In the records below, find the line that contains "Given: Click the Stops level row". Retype that line and all the lines after it through the end, leaving out the pictures.

-- Task data follows --

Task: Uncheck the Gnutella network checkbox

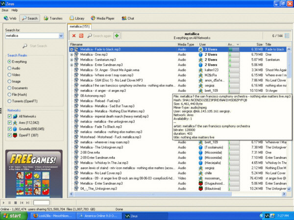Action: (x=9, y=129)

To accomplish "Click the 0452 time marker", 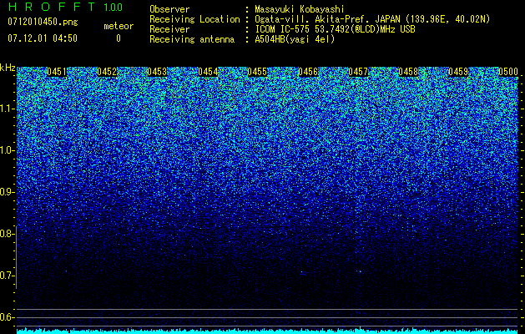I will (107, 72).
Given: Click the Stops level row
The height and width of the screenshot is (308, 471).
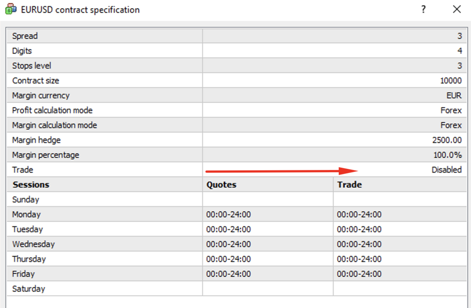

-- Task data concluded --

Task solution
Given: Click the Stops level row
The height and width of the screenshot is (308, 471).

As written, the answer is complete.